Das Generationen-Manifest ist die Fortschreibung eines ersten Manifests von 2013, das mehr als 105.000 Menschen unterzeichneten. Nach einer intensiven Diskussion mit Experten aller Altersstufen formulierte eine Gruppe um den Klimaforscher Schellnhuber, die Ökonomin Maja Göpel und andere vor einigen Wochen die Endfassung.
“Nicht länger so tun, als wäre nichts”
Die Initiatoren sehen ihr Manifest als Startschuss für einen langfristigen Dialog mit der Zivilgesellschaft. Generationengerechtigkeit soll wieder in den Mittelpunkt der gesellschaftlichen Debatte rücken. Die abschließende Forderung lautet, “Generationengerechtigkeit in das Grundgesetz aufzunehmen und so sicherzustellen, dass Haftungsforderungen im Namen zukünftiger Generationen eingeklagt werden können”.Das Generationen-Manifest könne viel bewegen, “wenn wir aufhören so zu tun, als wäre nichts”, sagt Ko-Autorin Maja Göpel.
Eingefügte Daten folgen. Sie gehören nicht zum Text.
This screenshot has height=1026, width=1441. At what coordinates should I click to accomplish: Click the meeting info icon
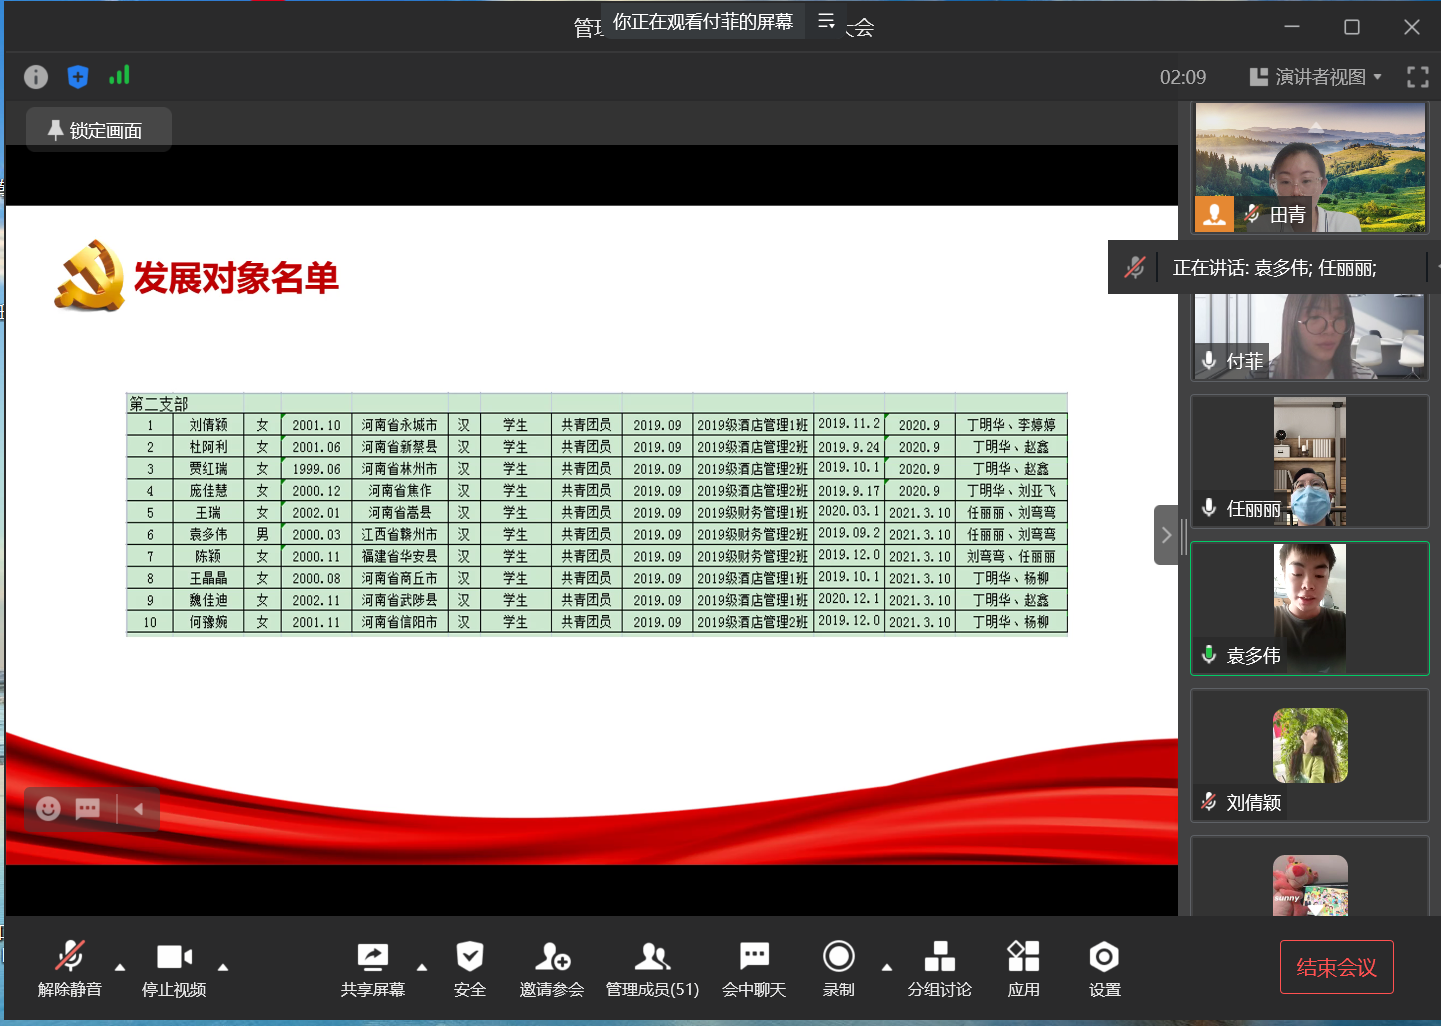(x=36, y=77)
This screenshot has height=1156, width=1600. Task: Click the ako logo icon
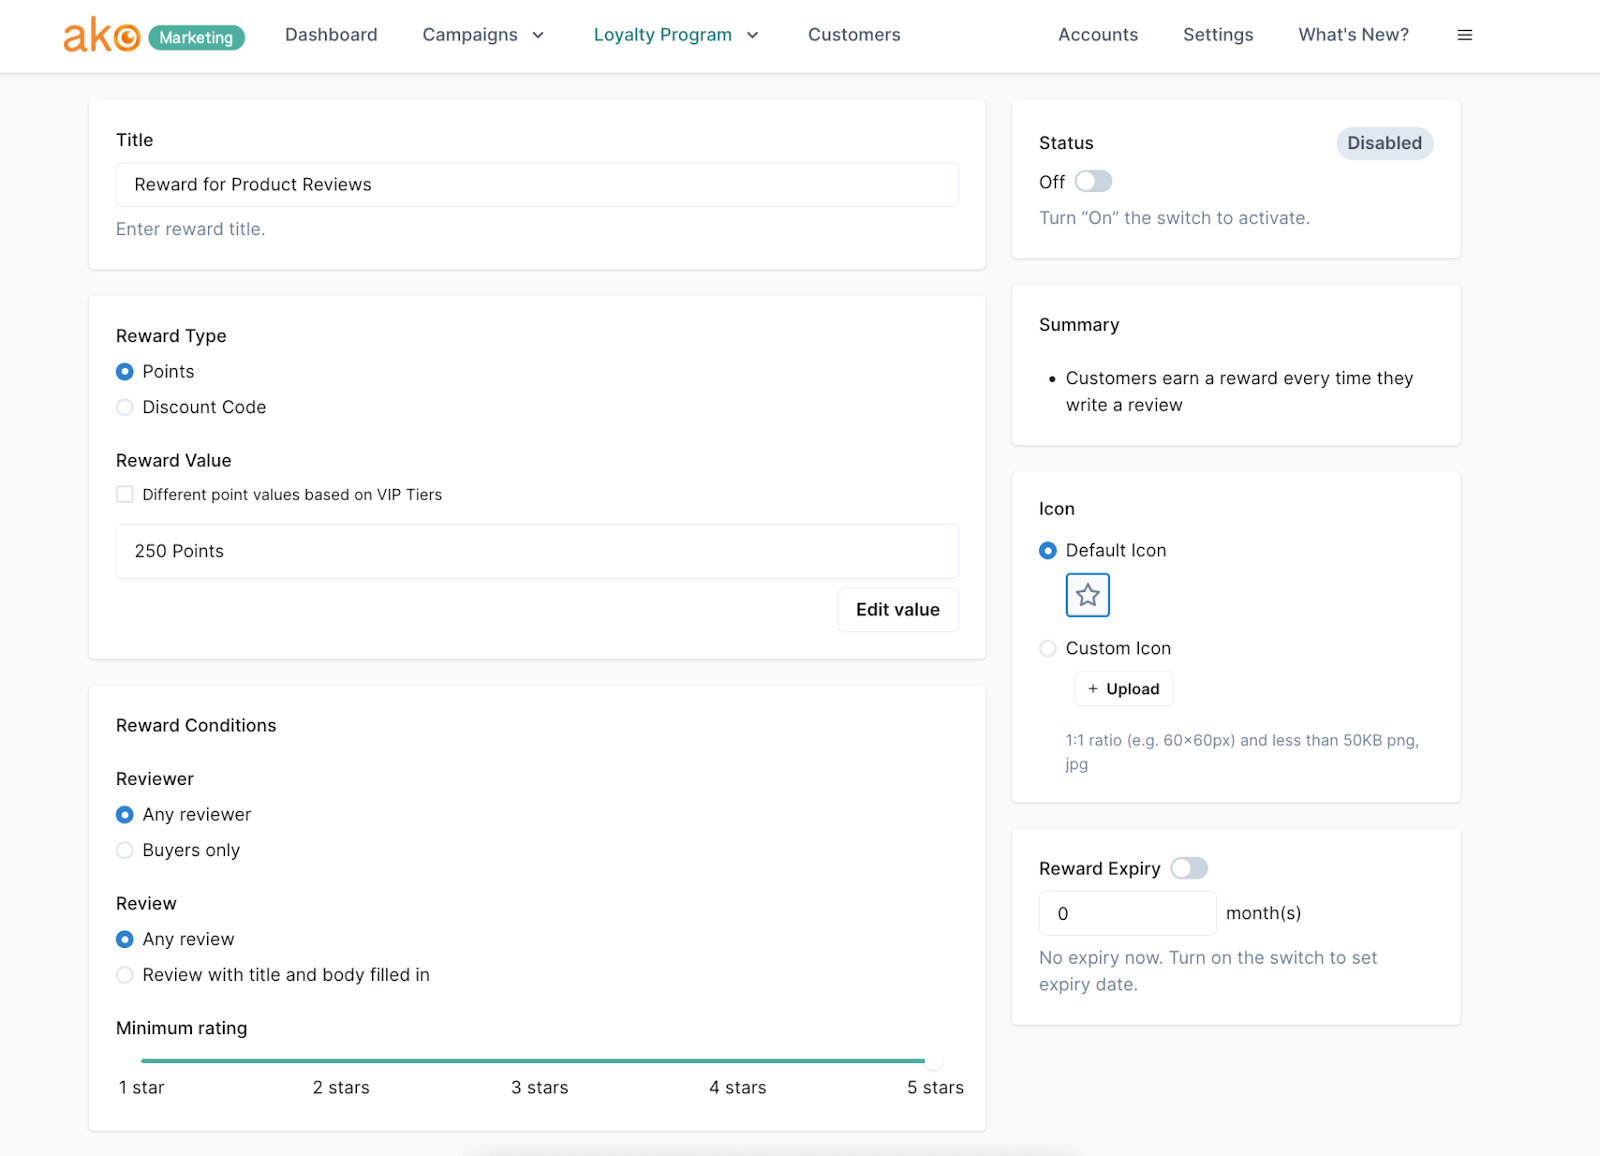pos(101,35)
Stattdessen sei jetzt die Zeit, “die Themen auf den Tisch legen und gemeinsam an der Welt arbeiten, die wir uns alle zusammen vorstellen”. Auch Schellnhuber sieht die Krise als Chance: “Wir können vermeiden, dass unsere Nachkommen schlechtere Lebenschancen haben als wir.”